Dataset entries
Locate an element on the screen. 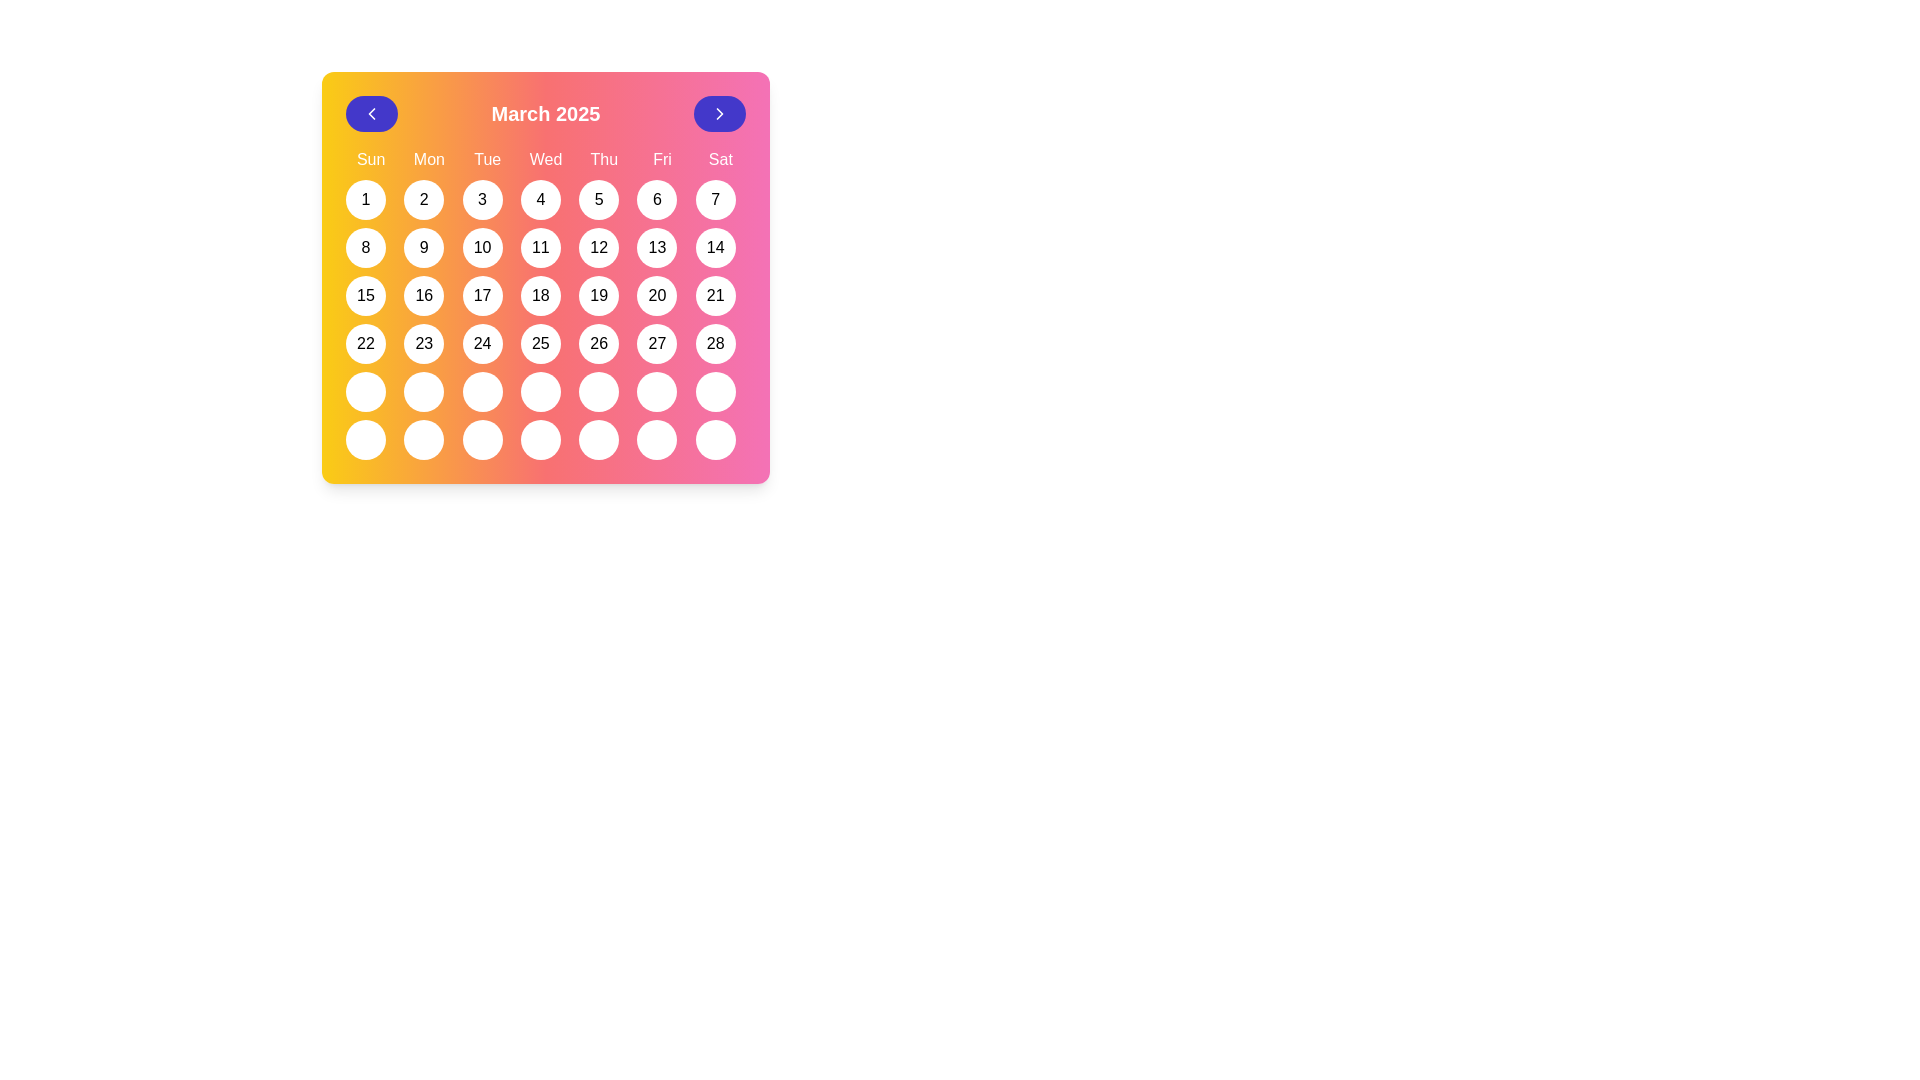  the circular button with a white background and black text displaying '14' is located at coordinates (715, 246).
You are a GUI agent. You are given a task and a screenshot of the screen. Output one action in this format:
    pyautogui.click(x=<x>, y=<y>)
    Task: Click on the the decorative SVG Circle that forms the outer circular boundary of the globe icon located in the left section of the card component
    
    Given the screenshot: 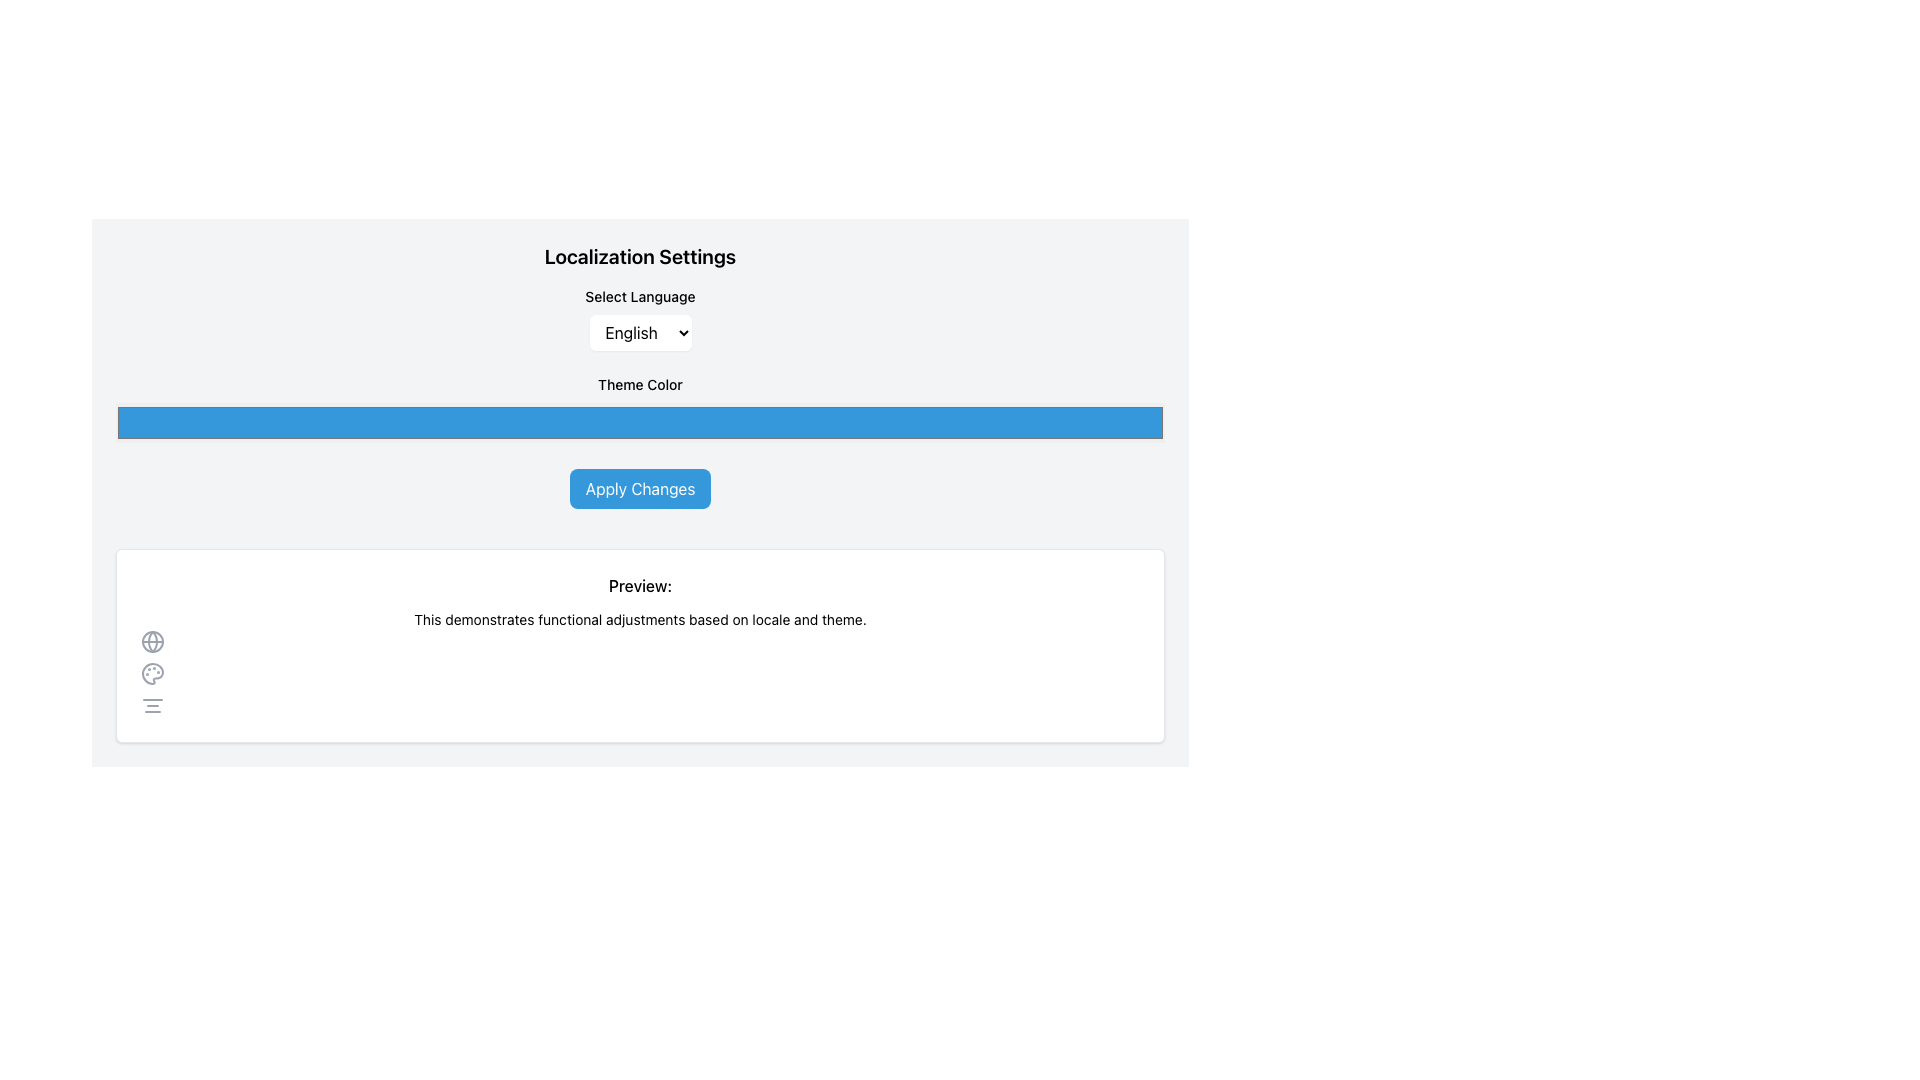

• What you are asked to do
Format the entries from the line containing "You are a GUI" through the end of the entries, both ends included, as a Markdown table with the columns Row and Line, numbering each row and skipping blank lines. Omit the pictures from the table.

• Reply to the exercise
| Row | Line |
|---|---|
| 1 | You are a GUI agent. You are given a task and a screenshot of the screen. Output one action in this format: |
| 2 |     pyautogui.click(x=<x>, y=<y>) |
| 3 |     Task: Click on the the decorative SVG Circle that forms the outer circular boundary of the globe icon located in the left section of the card component |
| 4 |     Given the screenshot:  |